La scuola media, ricordi in bianco e nero, al tempo era ”obbligatoria” ma non gratuita. Oltre ai libri di testo bisognava comprare il materiale, compreso quello per disegnare. Il materiale per disegnare e dipingere da sempre costa. Il prof Sciucca ogni anno ”adottava’ ‘gli studenti del disagio” la sua cartella di prof era piena di colori che seminava.

Il prof era ”un compagno’ che distribuiva con generosità ”la ricchezza”. E per impedire che la sua generosità mettesse in disagio, beneficiava anche i figli della borghesia.

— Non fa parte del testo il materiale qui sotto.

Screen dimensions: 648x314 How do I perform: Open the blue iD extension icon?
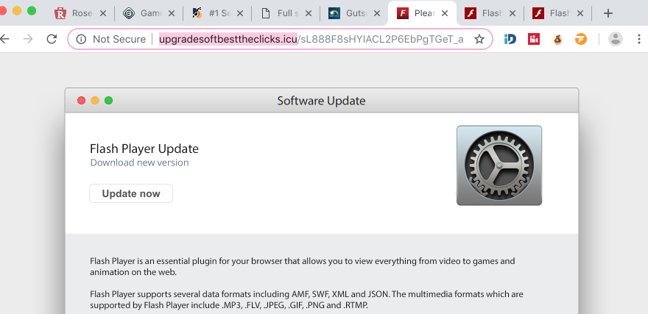(x=510, y=40)
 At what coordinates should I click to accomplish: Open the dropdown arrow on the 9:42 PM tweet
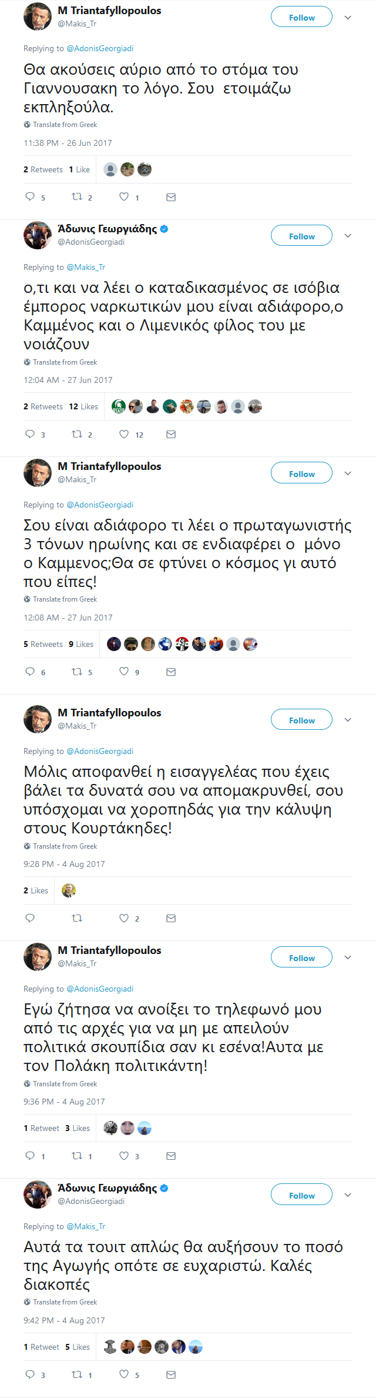tap(348, 1195)
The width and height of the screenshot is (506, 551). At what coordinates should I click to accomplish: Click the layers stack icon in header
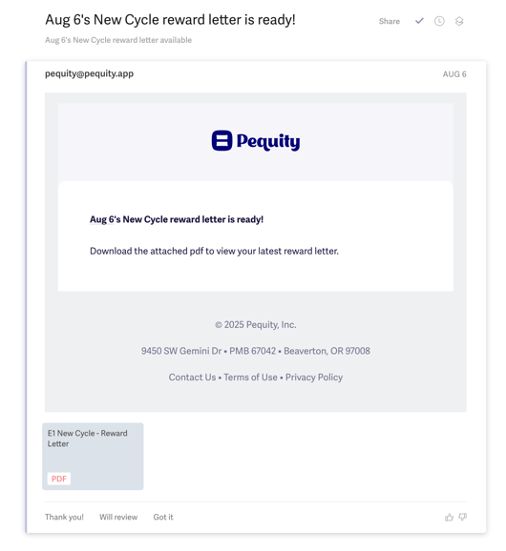point(459,21)
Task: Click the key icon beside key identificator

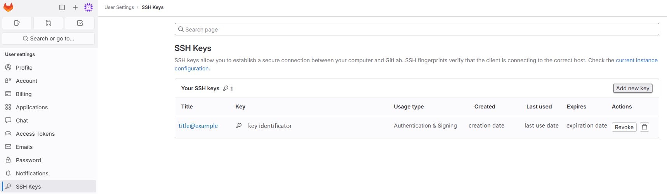Action: (239, 126)
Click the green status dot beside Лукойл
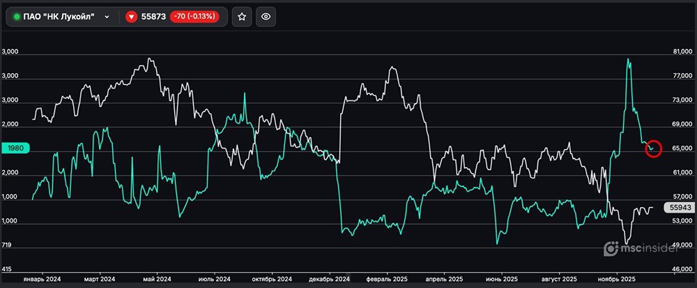This screenshot has height=288, width=697. (17, 17)
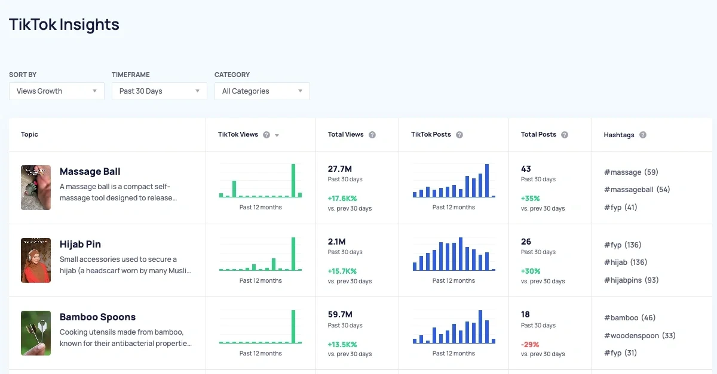Click the help icon beside Total Posts
The height and width of the screenshot is (374, 717).
[x=565, y=135]
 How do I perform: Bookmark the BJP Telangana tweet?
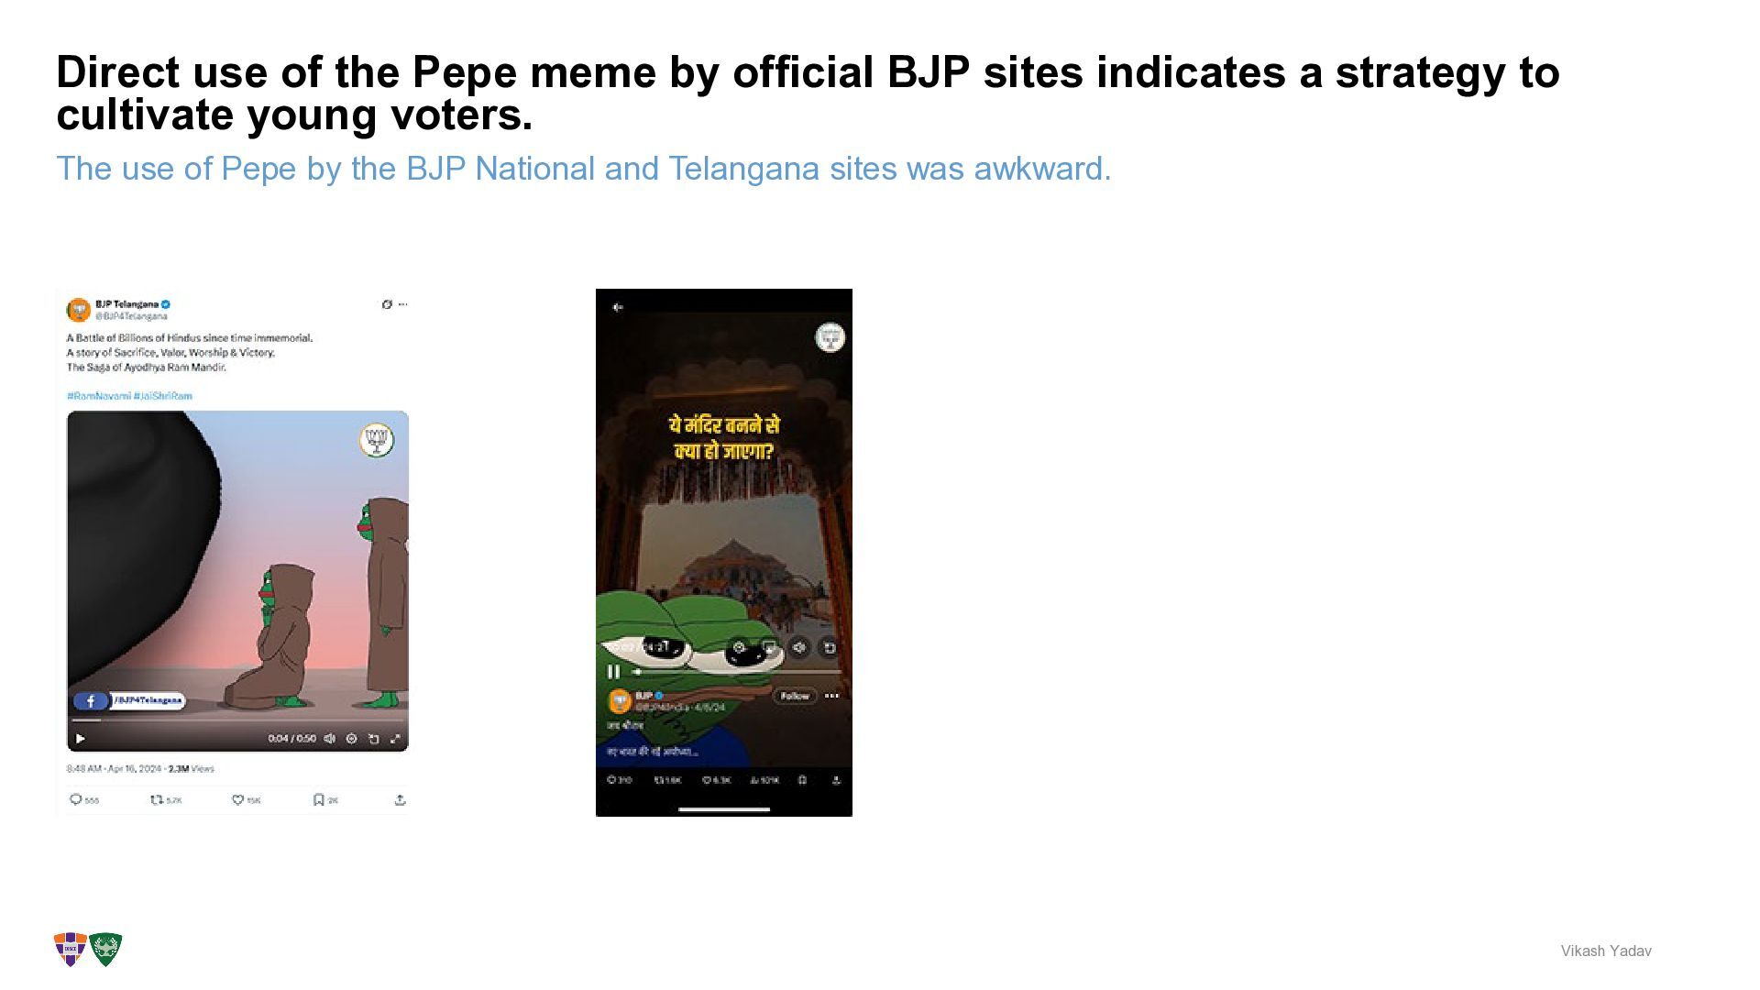coord(318,799)
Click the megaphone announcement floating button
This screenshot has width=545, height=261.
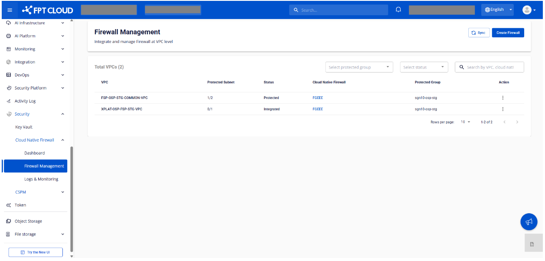[x=529, y=222]
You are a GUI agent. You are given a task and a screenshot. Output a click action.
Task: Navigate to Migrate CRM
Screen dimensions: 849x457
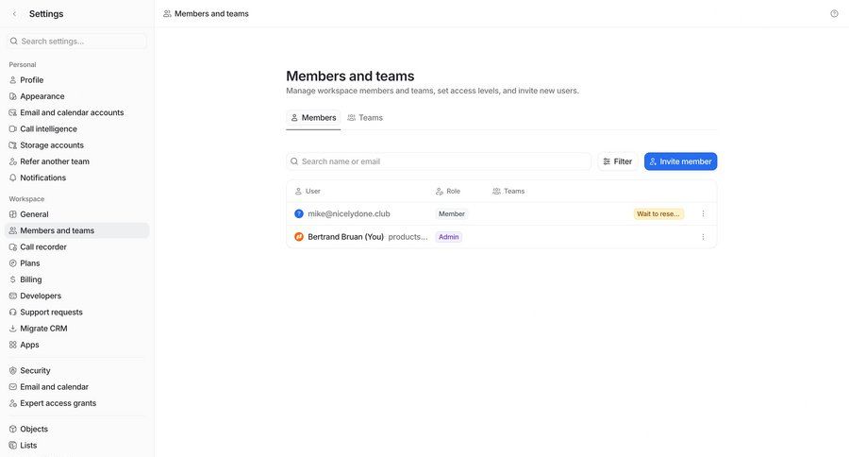(43, 329)
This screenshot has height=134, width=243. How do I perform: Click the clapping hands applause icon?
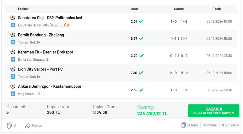click(9, 126)
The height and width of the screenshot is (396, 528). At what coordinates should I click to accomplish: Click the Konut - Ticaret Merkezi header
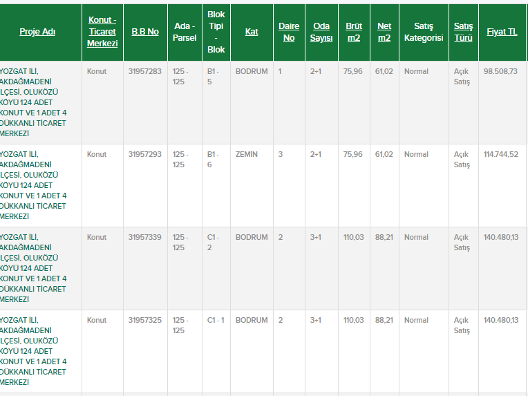(102, 32)

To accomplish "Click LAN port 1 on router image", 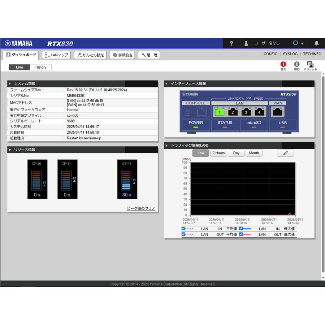I will point(219,112).
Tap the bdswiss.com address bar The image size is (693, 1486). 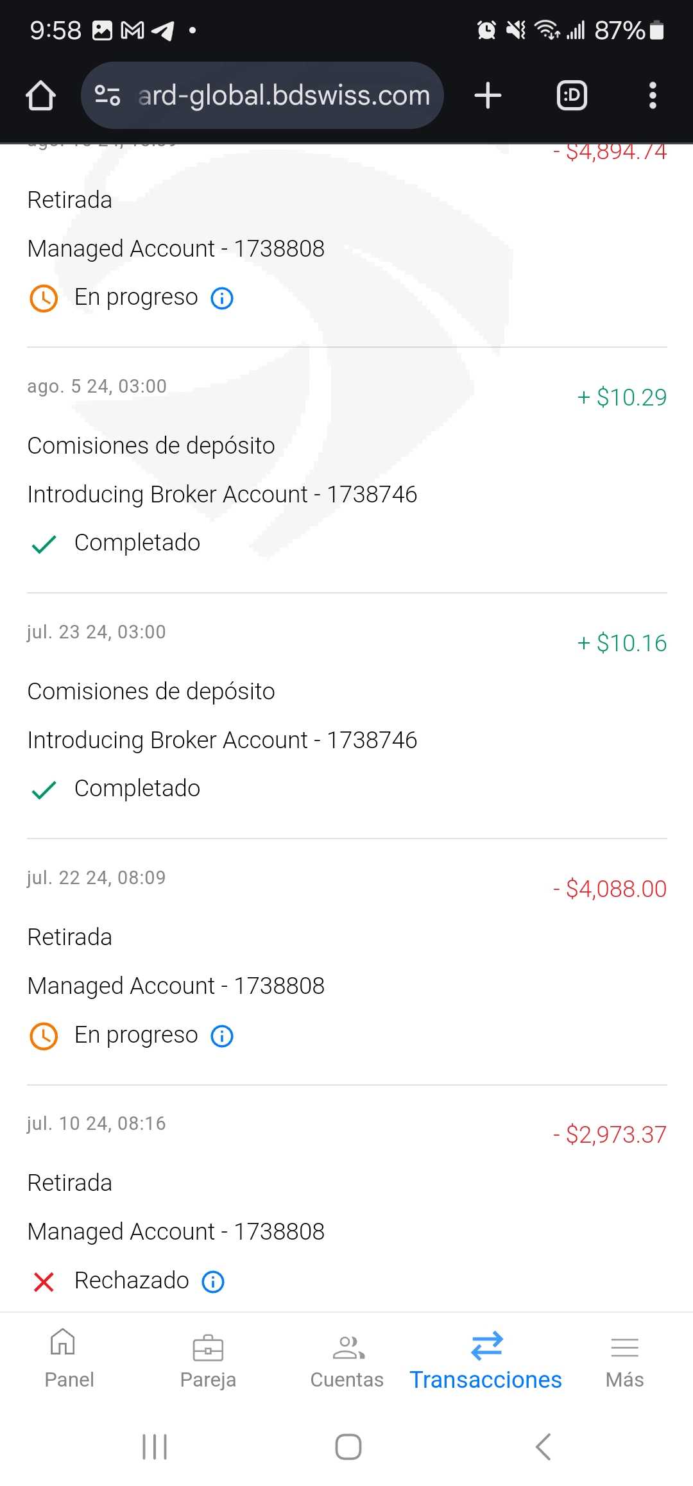284,96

Ricordi in bianco e nero… Ad Arpino nacquero due associazioni, L’Arci e l’Acli, che si sfidavano a colpi di eventi. L’Arci era quella dei compagni, l’Acli il mondo della chiesa, della Democrazia Cristiana. Arpino, della DC andreottiana era un feudo.

Il prof Sciucca non mi ha insegnato a disegnare, ma mi ha insegnato a studiare la Storia dell’Arte sull’Argan, quel manuale di arte, gioia e angoscia dei liceali. Ricordi in bianco e nero… camminando in quel salotto culturale della piazza, mi insegnava la filosofia dell’arte, la funzione sociale dell’arte. Blocco notes e penna, nei traslochi della mia vita ho conservato le lezioni del prof Sciucca.

E forse è la vera missione di chi fa il prof, più che trasmettere la materia, insegnare ad allargare i confini culturali, come avvenne con me, camminando in quel salotto culturale che è la Arpino di quell’epoca.